Question

Two like charges kept in air medium experience a force \( F \), when they are separated by a certain distance \( r \). When the same charges are kept in a dielectric medium at the same distance of the separation, the force between them is 0.5F. The dielectric constant of the medium is

• A. 5
• B. \( \frac{3}{2} \)
• C. \( \frac{5}{2} \)
• D. 2
• E. \( \frac{2}{5} \)

Hint:

In the presence of a dielectric, the force between charges decreases by a factor equal to the dielectric constant.

Answer 1

The Correct Option is D

The force between two charges in a medium is given by the formula: \[ F = \frac{1}{4 \pi \epsilon} \frac{q_1 q_2}{r^2} \] where: - \( \epsilon \) is the permittivity of the medium, and
- \( r \) is the separation between the charges. 
In air, the force is \( F = \frac{1}{4 \pi \epsilon_0} \frac{q_1 q_2}{r^2} \).
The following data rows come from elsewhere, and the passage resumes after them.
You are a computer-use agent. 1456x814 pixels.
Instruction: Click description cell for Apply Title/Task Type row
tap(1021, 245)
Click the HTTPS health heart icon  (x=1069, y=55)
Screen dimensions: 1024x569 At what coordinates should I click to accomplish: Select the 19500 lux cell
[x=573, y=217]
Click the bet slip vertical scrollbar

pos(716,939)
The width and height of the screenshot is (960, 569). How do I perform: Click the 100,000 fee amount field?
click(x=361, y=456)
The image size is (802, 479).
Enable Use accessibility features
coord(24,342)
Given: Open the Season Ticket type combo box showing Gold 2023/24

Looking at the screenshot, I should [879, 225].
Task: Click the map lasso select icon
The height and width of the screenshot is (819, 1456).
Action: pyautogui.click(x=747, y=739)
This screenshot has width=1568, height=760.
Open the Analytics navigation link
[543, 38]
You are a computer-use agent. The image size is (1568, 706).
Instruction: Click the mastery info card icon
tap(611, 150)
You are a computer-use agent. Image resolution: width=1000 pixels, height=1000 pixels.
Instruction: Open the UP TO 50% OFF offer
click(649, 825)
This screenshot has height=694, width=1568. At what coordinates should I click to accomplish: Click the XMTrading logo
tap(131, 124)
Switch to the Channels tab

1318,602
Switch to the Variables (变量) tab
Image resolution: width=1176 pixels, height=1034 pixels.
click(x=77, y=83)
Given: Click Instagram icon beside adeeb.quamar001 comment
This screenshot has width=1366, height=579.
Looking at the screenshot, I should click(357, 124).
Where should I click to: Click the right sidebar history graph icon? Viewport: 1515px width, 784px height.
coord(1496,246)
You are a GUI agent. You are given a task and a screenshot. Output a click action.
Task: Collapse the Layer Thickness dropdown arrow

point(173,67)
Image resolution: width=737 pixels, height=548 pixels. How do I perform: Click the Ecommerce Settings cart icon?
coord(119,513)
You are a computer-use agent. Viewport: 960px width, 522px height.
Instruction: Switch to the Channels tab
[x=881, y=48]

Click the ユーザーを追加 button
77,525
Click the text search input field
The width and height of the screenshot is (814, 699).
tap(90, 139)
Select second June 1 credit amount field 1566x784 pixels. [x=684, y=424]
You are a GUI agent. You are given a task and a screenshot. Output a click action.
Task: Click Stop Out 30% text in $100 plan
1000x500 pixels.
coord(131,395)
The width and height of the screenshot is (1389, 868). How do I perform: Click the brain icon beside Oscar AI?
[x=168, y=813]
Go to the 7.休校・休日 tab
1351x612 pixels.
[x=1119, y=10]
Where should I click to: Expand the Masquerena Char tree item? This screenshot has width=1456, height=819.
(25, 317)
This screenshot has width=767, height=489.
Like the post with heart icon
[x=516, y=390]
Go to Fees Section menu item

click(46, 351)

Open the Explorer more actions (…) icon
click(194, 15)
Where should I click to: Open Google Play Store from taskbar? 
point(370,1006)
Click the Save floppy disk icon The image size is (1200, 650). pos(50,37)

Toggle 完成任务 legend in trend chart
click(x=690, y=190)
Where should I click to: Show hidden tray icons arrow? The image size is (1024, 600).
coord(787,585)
In the dielectric medium, the force is reduced by a factor of the dielectric constant \( K \), so the force becomes: \[ F' = \frac{1}{K} \cdot F \] Given that the force in the dielectric medium is 0.5F, we have: \[ \frac{F'}{F} = \frac{1}{K} = 0.5 \] Solving for \( K \): \[ K = 2 \] Hence, the dielectric constant of the medium is 2. 
Therefore, the correct answer is (D).